Quick answer: Yes, if you capture crashes you need a crash dashboard, raw crash data is overwhelming, a dashboard organizes it into what to fix and whether things are improving, turning noise into a to-do list.
A crash dashboard turns raw crash data into something you can act on. Here is whether you need one.
Why You Need One: Raw Data Is Overwhelming
You need a crash dashboard because raw crash data, thousands of individual crash events, is overwhelming and unusable: you cannot tell what is important from a flood of individual crashes. A dashboard organizes that flood into what is crashing, how often, on what devices and versions, and whether it is trending up or down.

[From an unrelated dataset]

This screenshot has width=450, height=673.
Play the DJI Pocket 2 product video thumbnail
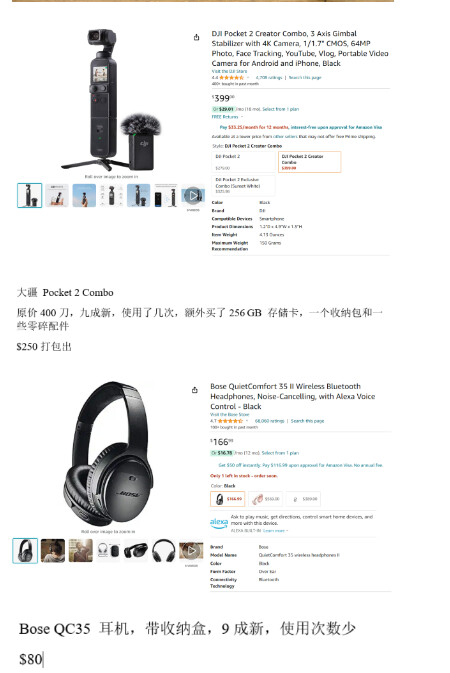pos(193,196)
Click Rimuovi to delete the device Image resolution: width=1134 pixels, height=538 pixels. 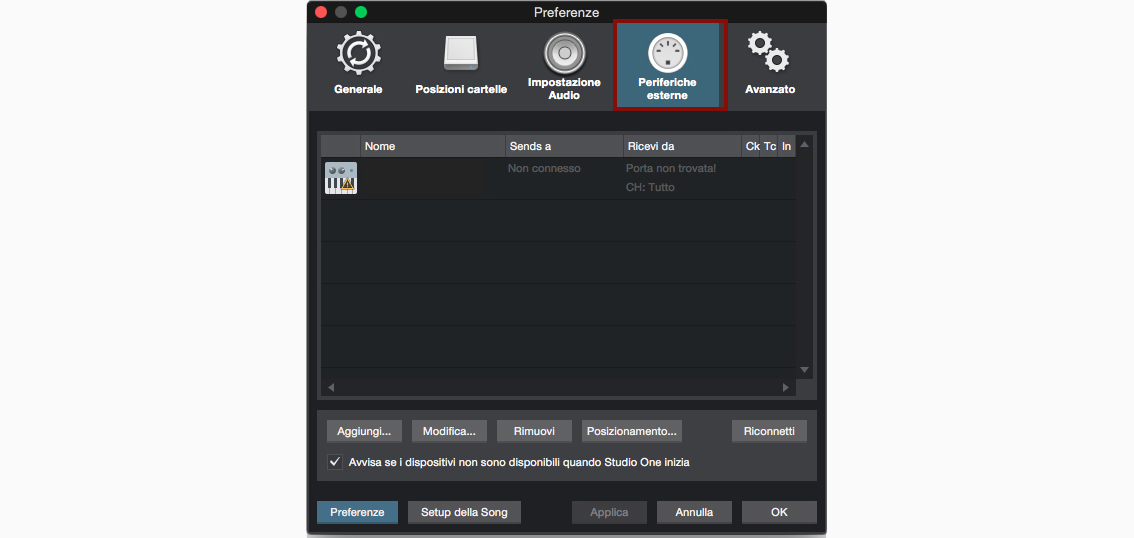pos(534,431)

Bugnet is that dashboard: it groups individual crashes by signature into distinct issues, ranks them by how many players each affects, and tracks them per version, so instead of a flood of raw events you get an organized, prioritized view of your crashes that you can actually act on.

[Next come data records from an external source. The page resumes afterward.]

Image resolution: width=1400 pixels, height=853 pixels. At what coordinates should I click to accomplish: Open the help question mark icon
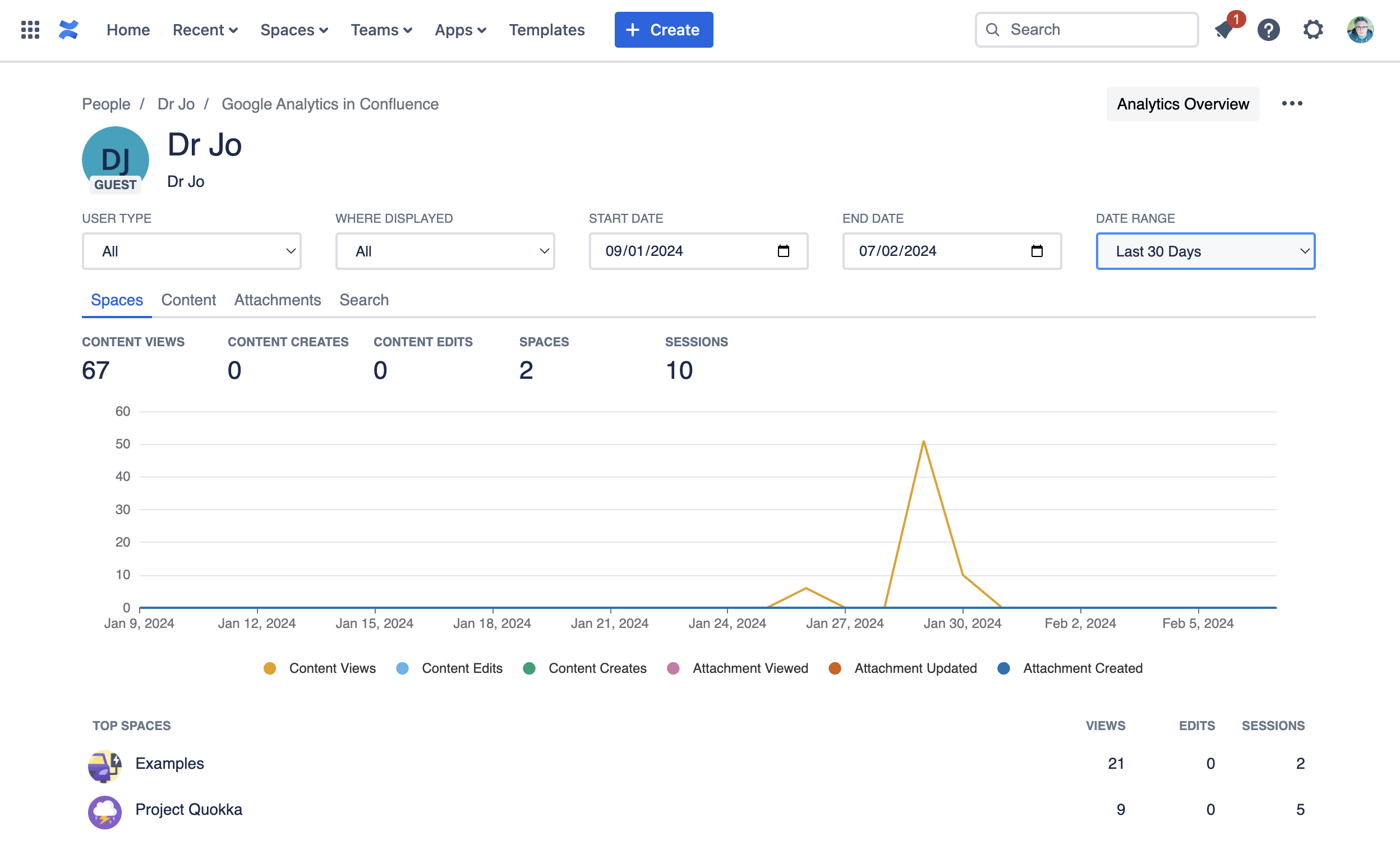[x=1268, y=30]

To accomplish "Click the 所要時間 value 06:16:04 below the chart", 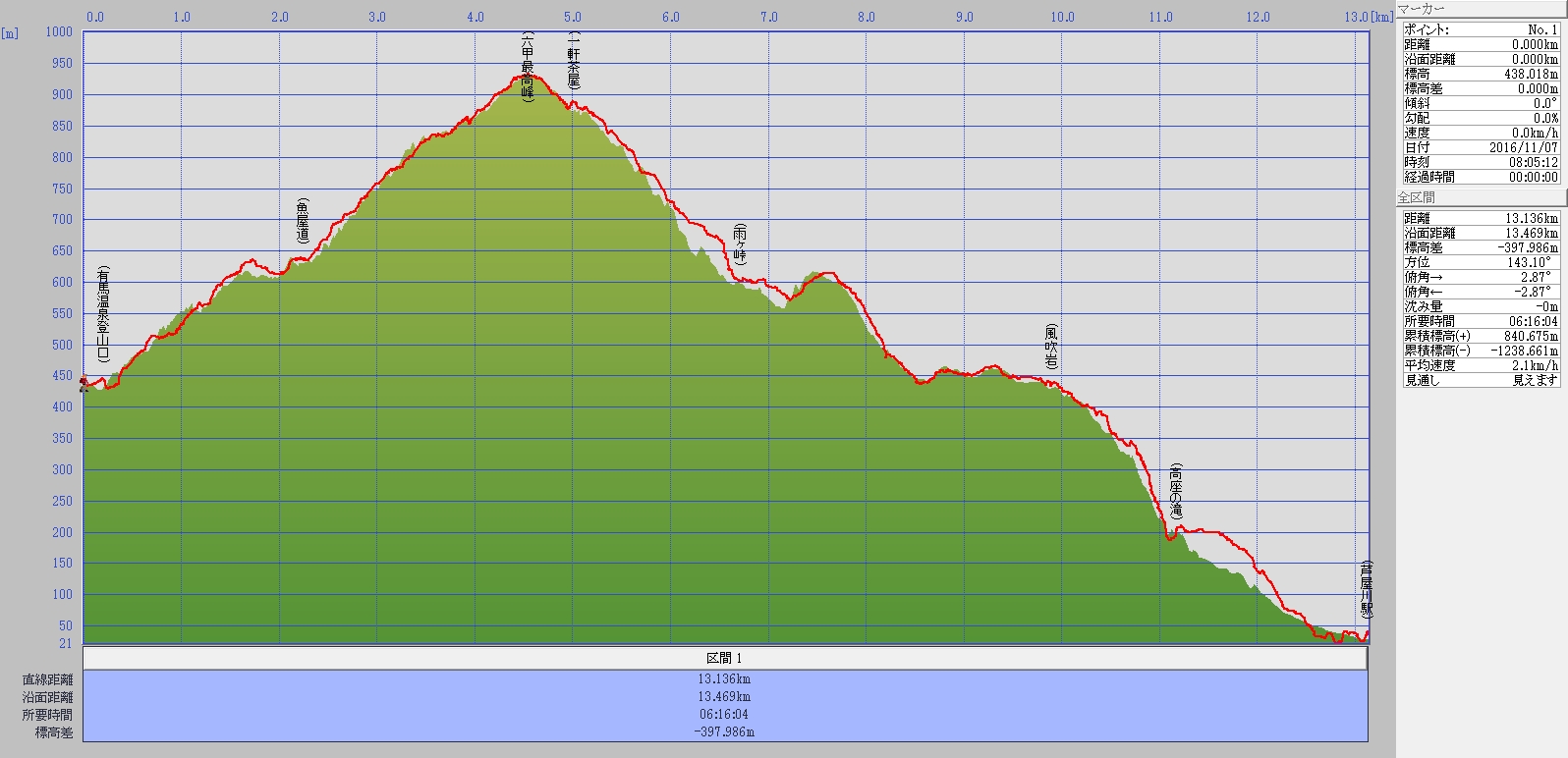I will click(725, 714).
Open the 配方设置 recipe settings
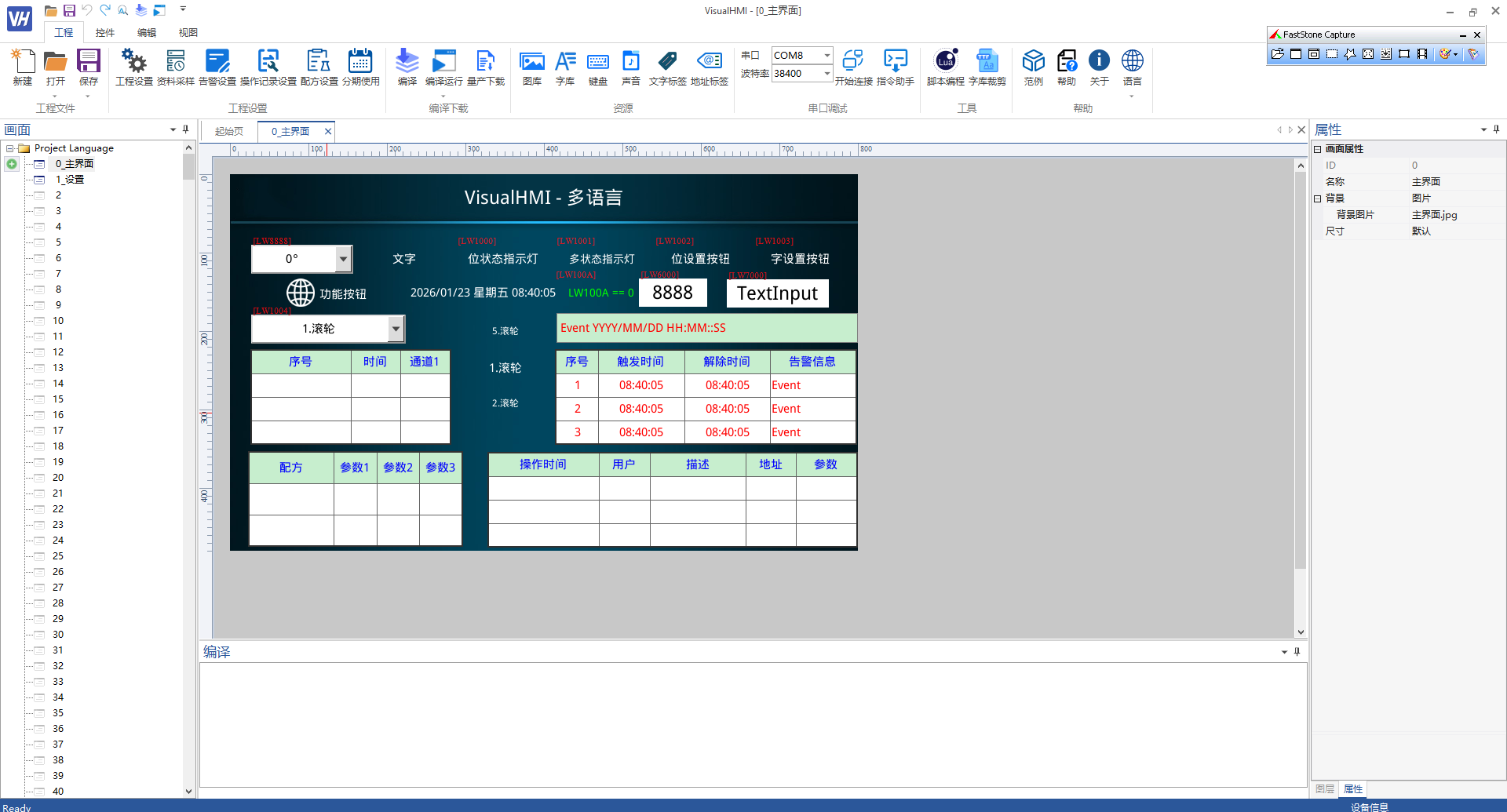This screenshot has height=812, width=1507. (319, 67)
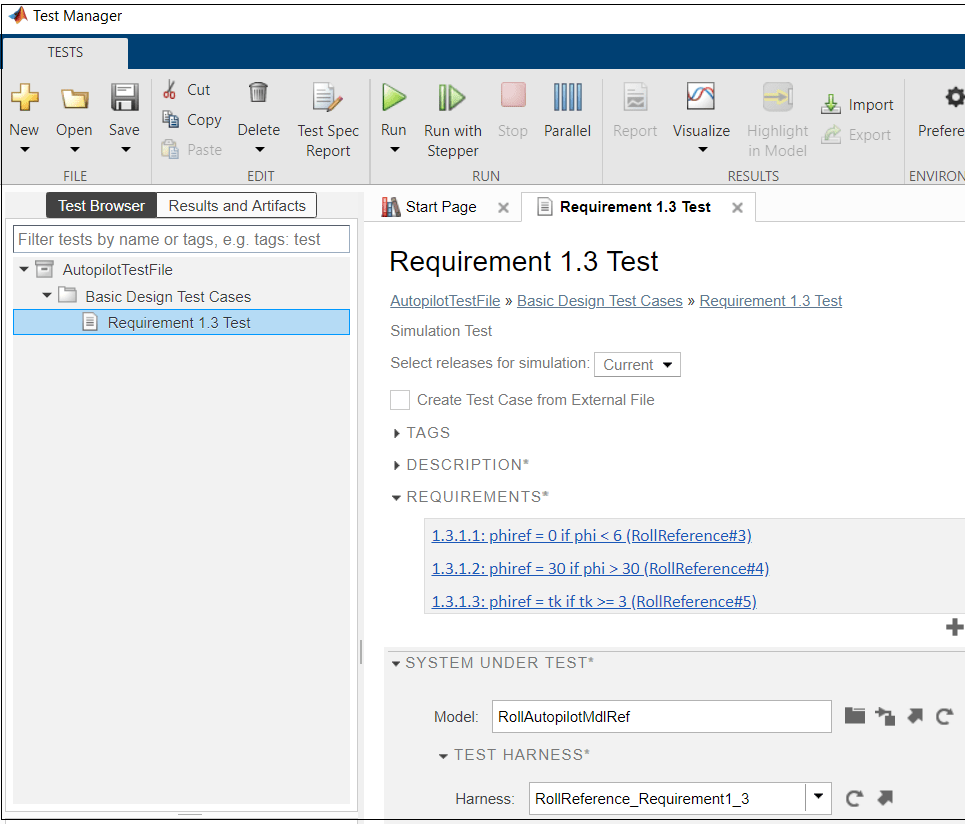
Task: Open model folder browse icon
Action: (854, 716)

What It Gives You: Prioritization and Trends
A crash dashboard gives you two things you cannot get from raw data: prioritization (which crashes affect the most players, so you fix those first) and trends (whether crashes are increasing or decreasing, and which version changed things). Together they turn crash data from a pile of events into a prioritized, trackable to-do list.
Bugnet provides both: it ranks crashes by impact (so you see the worst at the top) and tracks them per version with alerts (so you see trends and catch regressions), giving you the prioritized, trend-aware view that makes crash data actionable rather than just voluminous.

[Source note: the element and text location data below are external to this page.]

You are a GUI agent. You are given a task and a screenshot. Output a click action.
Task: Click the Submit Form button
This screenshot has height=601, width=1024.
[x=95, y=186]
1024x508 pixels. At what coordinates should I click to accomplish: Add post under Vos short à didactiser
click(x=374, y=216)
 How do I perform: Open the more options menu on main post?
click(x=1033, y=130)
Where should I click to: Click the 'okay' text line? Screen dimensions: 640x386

Without It: Crash Data Is Just Noise
Without a crash dashboard, captured crash data is mostly noise: you have the data but cannot extract what matters, which crashes to fix, how widespread they are, whether your fixes are working. Capturing crashes without a way to make sense of them wastes most of their value.
Bugnet ensures you get the value: by automatically grouping, ranking, and tracking your crashes, it turns the data you capture into clear answers (fix this, it affects the most players; this version regressed; this fix worked), so capturing crashes actually leads to fixing them rather than just accumulating data.
Yes, if you capture crashes you need a crash dashboard, raw crash data is overwhelming; Bugnet groups, ranks by impact, and tracks crashes per version, turning the flood into a prioritized to-do list.